Analytical calculation of central‐axis dosimetric data for a dedicated radiosurgery linear accelerator

Abstract

Narrow beams are extensively used in stereotactic radiosurgery. The accuracy of treatment planning dose calculation depends largely on how well the dosimetric data are measured during the machine commissioning. Narrow beams are characterized by the lack of lateral electronic equilibrium. The lateral electronic disequilibrium in the radiation field and detector's finite size are likely to compromise the accuracy in dose measurements in these beams. This may have a profound impact on outcome in patients who undergo stereotactic radiosurgery. To confirm the measured commissioning data for a dedicated 6-MV linear accelerator-based radiosurgery system, we developed an analytical model to calculate the narrow photon beam central-axis dose. This model is an extension of a previously reported method of Nizin and Mooij for the calculation of the absorbed dose under lateral electronic disequilibrium conditions at depth of dmax or greater.
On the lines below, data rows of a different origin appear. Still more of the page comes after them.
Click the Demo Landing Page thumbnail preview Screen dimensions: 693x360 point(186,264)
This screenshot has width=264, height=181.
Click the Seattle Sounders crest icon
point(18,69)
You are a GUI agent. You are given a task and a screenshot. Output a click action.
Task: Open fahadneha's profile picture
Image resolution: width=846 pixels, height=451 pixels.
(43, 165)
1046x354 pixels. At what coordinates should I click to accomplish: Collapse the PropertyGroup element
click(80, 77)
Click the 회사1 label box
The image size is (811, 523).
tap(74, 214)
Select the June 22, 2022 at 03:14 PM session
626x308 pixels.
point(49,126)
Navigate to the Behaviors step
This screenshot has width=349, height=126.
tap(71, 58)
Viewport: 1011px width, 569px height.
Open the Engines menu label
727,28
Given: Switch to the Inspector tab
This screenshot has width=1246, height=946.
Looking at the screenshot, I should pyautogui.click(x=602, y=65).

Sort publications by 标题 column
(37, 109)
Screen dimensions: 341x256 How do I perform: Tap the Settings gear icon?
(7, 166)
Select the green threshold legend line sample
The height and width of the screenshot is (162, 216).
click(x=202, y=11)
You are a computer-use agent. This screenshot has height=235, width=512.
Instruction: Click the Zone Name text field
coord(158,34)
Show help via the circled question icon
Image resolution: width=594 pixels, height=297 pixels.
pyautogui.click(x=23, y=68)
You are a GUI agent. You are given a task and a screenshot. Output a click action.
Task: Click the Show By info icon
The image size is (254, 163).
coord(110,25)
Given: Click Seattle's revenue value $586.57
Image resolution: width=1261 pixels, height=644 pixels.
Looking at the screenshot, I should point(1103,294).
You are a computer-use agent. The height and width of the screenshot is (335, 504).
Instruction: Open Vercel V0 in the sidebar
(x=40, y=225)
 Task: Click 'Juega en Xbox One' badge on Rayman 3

The scatter factor and tissue-maximum ratio were calculated for narrow beams using the parametrized model and compared to carefully measured results for the same beams. For narrow beam radii ranging from 0.2 to 1.5 cm, the differences between the analytical and measured scatter factors were no greater than 1.4%. In addition, the differences between the analytical and measured tissue-maximum ratios were within 3.3% for regions greater than the maximum dose depth. The estimated error of this analytical calculation was less than 2%, which is sufficient to validate measurement results.